··· Material provided
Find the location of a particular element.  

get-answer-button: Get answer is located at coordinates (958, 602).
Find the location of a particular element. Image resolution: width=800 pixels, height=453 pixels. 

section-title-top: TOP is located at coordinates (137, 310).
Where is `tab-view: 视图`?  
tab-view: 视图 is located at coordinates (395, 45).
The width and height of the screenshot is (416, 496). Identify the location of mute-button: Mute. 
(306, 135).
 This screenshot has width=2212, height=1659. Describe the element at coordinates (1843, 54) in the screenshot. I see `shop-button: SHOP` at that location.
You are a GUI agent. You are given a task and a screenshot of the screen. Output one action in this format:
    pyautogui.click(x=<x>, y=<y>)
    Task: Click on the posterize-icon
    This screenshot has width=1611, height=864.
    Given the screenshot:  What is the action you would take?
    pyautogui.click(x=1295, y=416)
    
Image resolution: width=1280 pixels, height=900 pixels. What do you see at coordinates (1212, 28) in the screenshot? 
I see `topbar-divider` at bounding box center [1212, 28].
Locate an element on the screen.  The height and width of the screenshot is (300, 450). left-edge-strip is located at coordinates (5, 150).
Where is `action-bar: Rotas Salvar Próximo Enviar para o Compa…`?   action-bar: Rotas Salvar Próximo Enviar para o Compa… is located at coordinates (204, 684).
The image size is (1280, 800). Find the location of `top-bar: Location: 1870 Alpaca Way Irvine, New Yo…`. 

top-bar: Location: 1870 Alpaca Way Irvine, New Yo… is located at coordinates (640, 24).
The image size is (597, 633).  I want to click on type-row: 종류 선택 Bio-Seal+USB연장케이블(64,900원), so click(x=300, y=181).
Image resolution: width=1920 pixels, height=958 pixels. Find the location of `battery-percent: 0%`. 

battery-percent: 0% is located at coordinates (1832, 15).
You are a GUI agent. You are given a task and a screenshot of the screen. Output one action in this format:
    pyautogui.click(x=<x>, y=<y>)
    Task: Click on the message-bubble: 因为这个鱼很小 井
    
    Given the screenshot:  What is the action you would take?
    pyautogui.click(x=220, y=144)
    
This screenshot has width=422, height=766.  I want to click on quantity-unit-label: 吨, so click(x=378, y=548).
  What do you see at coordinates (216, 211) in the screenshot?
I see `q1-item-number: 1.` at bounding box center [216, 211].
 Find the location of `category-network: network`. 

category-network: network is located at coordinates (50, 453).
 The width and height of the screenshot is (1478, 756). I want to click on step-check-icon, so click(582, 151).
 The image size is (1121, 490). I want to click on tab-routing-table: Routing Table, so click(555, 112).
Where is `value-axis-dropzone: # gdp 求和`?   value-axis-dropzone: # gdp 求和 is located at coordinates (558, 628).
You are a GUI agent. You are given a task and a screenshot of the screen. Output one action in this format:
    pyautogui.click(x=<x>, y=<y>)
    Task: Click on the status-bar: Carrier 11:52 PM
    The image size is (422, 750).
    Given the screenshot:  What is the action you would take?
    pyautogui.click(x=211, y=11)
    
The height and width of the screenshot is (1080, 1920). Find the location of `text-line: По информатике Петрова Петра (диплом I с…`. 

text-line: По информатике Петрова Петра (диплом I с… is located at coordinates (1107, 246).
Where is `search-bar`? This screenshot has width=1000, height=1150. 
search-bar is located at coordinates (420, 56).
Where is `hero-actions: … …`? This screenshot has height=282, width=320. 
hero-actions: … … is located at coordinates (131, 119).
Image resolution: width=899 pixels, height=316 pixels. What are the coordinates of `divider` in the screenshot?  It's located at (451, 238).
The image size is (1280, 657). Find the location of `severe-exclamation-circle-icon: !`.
······
What you should do:
Please copy the records word for word, beginning at the line that contains "The height and width of the screenshot is (1080, 1920)." and stopping after the line that contains "hero-actions: … … is".

Written response:
The height and width of the screenshot is (1080, 1920). Find the location of `text-line: По информатике Петрова Петра (диплом I с…`. 

text-line: По информатике Петрова Петра (диплом I с… is located at coordinates (1107, 246).
Where is `search-bar`? This screenshot has width=1000, height=1150. 
search-bar is located at coordinates (420, 56).
Where is `hero-actions: … …`? This screenshot has height=282, width=320. 
hero-actions: … … is located at coordinates (131, 119).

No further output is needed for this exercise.